This talk will dive into Comcast's CI/CD patterns and tools for creating a consistent experience.
Comcast uses Terraform to consistently deploy environments across pipelines, local development machines and cloud. This talk will dive into the patterns and tools used to create a consistent experience using build containers, secrets and environment management patterns, bootstrapping, and modules.
Check out Comcast's other use case presentations on HashiCorp products:
Lew Goettner: Hello and welcome to Terraform Consistent Development and Deployment. Before we get started, I'd like to take a moment to introduce ourselves. I know our titles and departments don't mean much outside of Comcast, but I'm Lew Goettner. I've been using computers since second grade when my dad brought home a TRS-80, and — fun fact — I once wrote a blackjack game on an HP 48G calculator in high school. And my co-presenter:
Peter Shrom: Hi, I'm Pete Shrom, and my first computer was a Commodore 64 that I got for Christmas. A fun fact about me is I'm a Kansas City Barbecue Society-certified barbecue judge. If you want to talk about brisket standards, let me know.

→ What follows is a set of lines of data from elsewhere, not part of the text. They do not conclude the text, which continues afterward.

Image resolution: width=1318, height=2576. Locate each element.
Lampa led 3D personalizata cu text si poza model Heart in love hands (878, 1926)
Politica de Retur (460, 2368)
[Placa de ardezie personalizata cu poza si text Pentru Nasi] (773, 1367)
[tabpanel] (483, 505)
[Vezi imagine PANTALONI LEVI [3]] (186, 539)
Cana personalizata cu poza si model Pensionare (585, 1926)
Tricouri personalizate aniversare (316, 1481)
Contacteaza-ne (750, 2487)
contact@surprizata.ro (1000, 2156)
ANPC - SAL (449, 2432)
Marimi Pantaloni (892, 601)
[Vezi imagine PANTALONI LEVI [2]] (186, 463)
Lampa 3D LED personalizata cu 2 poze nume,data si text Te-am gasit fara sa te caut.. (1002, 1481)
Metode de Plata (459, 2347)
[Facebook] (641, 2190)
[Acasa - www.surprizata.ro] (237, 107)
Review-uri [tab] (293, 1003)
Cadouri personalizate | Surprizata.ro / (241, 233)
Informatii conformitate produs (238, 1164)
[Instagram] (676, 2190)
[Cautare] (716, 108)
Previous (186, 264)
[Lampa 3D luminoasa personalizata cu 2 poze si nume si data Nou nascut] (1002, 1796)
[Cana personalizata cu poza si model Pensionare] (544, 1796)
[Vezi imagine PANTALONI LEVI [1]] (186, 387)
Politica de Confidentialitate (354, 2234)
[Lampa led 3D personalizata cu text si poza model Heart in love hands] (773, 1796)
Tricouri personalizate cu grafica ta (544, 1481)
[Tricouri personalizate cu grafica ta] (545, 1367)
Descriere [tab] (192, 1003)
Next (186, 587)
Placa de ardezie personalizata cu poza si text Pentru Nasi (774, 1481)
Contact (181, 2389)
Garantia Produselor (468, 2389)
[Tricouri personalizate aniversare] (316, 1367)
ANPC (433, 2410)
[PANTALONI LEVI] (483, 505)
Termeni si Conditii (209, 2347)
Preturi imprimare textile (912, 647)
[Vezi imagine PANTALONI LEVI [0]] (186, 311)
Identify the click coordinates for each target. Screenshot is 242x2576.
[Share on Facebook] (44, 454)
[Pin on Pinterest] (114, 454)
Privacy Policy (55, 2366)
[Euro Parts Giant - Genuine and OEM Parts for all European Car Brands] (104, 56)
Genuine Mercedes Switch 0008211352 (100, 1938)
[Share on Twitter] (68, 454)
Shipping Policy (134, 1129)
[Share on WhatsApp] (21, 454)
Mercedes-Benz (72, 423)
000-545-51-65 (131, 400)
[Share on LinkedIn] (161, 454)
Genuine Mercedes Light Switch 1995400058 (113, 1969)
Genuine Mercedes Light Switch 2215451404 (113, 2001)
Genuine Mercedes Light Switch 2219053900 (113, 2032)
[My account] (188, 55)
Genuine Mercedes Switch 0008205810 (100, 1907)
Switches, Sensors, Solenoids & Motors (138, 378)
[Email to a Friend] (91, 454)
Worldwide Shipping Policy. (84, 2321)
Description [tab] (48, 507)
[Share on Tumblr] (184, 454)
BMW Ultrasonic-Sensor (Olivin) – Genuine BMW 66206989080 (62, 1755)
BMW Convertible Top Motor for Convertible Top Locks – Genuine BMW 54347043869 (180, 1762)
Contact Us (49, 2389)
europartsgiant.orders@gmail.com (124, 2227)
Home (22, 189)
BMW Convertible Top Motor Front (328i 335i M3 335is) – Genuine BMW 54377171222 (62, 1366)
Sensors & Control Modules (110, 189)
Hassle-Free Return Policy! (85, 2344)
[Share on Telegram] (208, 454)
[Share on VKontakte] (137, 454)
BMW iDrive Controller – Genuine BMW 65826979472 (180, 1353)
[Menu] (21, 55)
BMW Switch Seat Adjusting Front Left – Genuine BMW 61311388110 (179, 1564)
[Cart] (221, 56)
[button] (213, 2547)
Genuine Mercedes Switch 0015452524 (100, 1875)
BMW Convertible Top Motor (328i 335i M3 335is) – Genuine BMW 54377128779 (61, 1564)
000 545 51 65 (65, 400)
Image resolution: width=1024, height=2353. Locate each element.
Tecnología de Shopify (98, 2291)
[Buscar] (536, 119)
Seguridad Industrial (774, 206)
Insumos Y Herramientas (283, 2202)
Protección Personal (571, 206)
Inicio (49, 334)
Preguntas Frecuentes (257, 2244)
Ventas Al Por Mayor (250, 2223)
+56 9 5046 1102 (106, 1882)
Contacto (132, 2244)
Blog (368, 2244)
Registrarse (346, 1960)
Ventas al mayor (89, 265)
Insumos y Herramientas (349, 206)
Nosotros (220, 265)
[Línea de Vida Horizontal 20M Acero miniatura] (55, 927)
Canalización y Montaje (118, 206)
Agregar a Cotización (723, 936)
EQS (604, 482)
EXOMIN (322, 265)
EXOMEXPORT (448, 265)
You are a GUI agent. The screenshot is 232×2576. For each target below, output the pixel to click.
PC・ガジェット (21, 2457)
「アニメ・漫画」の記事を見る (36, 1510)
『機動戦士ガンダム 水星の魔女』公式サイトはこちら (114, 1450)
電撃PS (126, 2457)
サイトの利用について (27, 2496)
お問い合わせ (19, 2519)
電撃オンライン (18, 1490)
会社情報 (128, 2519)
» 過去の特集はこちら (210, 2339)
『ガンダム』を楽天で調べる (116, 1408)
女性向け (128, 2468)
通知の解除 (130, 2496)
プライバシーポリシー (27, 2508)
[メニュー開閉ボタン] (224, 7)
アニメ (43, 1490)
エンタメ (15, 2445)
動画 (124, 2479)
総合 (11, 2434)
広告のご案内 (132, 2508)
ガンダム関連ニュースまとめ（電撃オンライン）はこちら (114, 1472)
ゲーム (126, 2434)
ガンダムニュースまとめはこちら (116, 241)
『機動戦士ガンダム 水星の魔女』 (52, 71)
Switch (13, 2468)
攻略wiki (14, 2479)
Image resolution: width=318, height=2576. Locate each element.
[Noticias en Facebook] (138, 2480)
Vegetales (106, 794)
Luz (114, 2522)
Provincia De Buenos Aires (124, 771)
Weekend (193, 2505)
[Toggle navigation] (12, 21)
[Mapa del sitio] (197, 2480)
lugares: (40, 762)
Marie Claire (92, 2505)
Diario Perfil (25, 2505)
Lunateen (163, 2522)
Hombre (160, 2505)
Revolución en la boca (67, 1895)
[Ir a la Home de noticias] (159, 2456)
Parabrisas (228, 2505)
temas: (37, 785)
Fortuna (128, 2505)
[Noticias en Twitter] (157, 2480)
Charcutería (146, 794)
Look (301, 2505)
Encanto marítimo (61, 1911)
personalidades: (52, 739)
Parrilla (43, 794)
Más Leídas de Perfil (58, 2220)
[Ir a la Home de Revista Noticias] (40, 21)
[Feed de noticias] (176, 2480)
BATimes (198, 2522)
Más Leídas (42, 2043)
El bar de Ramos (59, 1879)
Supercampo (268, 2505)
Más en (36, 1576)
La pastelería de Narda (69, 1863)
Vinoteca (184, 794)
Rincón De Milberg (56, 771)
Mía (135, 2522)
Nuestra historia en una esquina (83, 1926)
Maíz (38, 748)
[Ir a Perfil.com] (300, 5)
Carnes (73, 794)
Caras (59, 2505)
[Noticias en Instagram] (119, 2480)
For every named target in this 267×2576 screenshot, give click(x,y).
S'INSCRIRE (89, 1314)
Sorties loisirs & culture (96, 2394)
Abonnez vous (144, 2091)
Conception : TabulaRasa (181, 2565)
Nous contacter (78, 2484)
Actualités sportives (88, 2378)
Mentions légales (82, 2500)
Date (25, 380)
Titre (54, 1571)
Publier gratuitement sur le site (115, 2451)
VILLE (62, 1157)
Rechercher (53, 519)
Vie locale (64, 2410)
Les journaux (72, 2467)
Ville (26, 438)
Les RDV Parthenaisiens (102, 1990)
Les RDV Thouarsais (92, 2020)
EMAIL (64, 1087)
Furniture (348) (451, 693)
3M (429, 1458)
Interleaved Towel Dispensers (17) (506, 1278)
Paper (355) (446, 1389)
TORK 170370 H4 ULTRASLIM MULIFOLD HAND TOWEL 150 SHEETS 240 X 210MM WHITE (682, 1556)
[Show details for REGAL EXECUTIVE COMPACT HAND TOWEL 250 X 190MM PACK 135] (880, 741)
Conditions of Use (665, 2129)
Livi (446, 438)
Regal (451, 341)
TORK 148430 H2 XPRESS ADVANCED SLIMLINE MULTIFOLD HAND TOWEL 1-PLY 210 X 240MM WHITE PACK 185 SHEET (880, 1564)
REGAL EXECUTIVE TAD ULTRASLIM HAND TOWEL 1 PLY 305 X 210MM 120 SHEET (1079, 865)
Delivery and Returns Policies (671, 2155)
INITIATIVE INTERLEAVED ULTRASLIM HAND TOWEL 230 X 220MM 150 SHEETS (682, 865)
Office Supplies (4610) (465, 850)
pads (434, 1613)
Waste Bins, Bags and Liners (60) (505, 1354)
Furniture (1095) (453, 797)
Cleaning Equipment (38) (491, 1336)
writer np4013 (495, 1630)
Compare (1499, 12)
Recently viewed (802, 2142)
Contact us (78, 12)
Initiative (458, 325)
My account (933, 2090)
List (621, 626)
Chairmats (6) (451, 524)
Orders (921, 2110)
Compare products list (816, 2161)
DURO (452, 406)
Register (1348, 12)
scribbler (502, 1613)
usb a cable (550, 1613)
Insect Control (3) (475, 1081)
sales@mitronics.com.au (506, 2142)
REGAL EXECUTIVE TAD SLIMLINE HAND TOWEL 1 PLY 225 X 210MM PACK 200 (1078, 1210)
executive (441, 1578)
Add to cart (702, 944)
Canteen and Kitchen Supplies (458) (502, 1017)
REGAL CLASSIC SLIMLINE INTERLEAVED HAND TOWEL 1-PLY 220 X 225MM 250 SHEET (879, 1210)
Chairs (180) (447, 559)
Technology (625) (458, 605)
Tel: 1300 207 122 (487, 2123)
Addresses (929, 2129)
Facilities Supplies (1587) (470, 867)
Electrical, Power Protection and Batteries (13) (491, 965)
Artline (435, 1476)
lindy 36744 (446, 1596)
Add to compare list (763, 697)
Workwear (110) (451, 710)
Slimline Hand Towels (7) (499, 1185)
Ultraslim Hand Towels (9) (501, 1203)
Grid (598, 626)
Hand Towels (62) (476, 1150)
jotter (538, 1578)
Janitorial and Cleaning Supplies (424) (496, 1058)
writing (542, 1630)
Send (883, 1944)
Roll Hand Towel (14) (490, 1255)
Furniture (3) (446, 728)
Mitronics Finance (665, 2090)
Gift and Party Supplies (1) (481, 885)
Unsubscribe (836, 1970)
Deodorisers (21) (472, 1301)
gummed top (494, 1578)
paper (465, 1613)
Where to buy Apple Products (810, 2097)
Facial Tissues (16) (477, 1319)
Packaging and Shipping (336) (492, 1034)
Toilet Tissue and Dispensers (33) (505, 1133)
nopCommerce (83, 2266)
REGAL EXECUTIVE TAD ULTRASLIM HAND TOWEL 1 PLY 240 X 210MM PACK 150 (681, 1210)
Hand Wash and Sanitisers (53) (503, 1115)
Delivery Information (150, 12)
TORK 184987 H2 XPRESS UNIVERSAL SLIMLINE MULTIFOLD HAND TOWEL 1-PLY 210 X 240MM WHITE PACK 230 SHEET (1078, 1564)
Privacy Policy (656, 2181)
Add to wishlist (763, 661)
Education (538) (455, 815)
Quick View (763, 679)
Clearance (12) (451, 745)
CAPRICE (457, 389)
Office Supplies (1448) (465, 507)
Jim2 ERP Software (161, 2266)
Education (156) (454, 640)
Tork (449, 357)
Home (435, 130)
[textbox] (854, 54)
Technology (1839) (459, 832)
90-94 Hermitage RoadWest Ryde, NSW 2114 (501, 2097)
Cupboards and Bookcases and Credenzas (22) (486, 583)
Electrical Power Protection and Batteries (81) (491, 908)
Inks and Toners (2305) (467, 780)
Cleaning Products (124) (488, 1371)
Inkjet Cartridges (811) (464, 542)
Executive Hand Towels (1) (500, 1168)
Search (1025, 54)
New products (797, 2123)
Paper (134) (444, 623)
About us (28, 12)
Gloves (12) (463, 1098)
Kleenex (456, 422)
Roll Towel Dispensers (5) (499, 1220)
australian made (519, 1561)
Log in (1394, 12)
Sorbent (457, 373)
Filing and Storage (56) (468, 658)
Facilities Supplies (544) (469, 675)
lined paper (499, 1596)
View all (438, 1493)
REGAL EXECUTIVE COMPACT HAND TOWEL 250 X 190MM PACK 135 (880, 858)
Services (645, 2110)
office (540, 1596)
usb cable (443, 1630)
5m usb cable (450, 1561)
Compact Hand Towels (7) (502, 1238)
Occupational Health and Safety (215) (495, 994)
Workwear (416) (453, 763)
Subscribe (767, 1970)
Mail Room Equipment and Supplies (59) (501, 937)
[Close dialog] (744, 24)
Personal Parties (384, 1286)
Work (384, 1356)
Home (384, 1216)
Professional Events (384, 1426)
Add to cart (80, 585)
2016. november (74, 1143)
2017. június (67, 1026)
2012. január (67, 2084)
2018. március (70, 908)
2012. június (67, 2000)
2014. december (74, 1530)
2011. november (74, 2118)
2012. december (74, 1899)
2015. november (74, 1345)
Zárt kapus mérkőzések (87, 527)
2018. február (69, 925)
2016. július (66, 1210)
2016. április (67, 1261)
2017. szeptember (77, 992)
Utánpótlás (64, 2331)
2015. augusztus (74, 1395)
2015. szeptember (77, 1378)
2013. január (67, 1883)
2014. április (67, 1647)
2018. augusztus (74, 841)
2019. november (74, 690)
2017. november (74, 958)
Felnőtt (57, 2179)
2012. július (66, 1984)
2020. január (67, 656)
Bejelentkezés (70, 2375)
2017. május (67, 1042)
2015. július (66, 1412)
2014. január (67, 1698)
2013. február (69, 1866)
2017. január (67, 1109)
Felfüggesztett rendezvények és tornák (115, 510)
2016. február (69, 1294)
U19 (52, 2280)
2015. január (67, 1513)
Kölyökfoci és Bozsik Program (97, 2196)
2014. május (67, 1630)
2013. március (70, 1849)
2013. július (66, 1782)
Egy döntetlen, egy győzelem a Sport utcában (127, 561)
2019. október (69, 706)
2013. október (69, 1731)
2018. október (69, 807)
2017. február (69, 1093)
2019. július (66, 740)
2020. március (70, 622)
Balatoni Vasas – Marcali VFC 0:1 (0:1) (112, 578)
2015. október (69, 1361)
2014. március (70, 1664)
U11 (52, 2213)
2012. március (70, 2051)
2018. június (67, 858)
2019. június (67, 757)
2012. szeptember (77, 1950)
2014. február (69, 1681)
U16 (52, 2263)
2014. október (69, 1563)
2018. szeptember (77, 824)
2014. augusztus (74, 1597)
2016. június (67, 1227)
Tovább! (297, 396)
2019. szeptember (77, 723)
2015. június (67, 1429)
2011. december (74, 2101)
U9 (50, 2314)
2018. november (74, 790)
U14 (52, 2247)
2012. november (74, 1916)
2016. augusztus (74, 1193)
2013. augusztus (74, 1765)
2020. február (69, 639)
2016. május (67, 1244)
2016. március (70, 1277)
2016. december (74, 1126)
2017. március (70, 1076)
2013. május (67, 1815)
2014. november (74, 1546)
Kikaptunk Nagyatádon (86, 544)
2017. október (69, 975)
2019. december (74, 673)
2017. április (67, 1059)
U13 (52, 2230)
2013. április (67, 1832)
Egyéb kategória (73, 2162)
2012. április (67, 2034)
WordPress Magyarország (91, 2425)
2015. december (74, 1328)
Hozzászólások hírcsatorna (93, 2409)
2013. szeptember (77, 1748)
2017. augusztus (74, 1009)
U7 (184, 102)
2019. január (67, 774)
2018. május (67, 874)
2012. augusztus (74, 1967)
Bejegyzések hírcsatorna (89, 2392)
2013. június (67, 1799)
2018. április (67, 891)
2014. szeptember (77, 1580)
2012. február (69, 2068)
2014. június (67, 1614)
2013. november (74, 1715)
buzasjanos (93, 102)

Lew Goettner: We are a tools and automation group within Comcast, which means we build and support internal services that product teams leverage. A lot of these revolve around standard DevOps tooling, like logging, metrics, and alerting. In addition to that, we run experimentation service and service discovery.
In addition to running new services, we also provide automation patterns to our larger org. We do this mostly through documentation as well as reusable modules, but more importantly than that, we are avid Terraform users. Our infrastructure and software projects all use Terraform to configure and deploy, and that's what this talk is about.
Over years of running Terraform as an individual, as a team, and across teams, we've developed a number of patterns we feel makes it easier to do so consistently. We hope to share those with you, but we need a goal before we can start sharing.
Peter Shrom: We want to run Terraform consistently and accurately. We want to run Terraform across multiple environments, and we want to be able to run Terraform regardless of our user type or location.
We always want to run the same version of Terraform. We also want to safely store our remote state so that everyone has access to it. We want to prevent resource conflicts and divergence; we don't want people making changes that are overriding each other. We want to have that in one state. We want to be able to have everyone reference the same variables and secrets — no matter where they're running from.
Dev, stage, prod. We want to have one Terraform project that we can use everywhere — all of our environments. We can also do one-off environments for load and stress testing, we can do an integration environment. We want to use the same code everywhere.
You might have different user types, different access levels. Your regular developers have a certain access level; your other employees have elevated permissions — they might be able to do network-related things that not everyone can. You also have your service users that you use for your CI/CD.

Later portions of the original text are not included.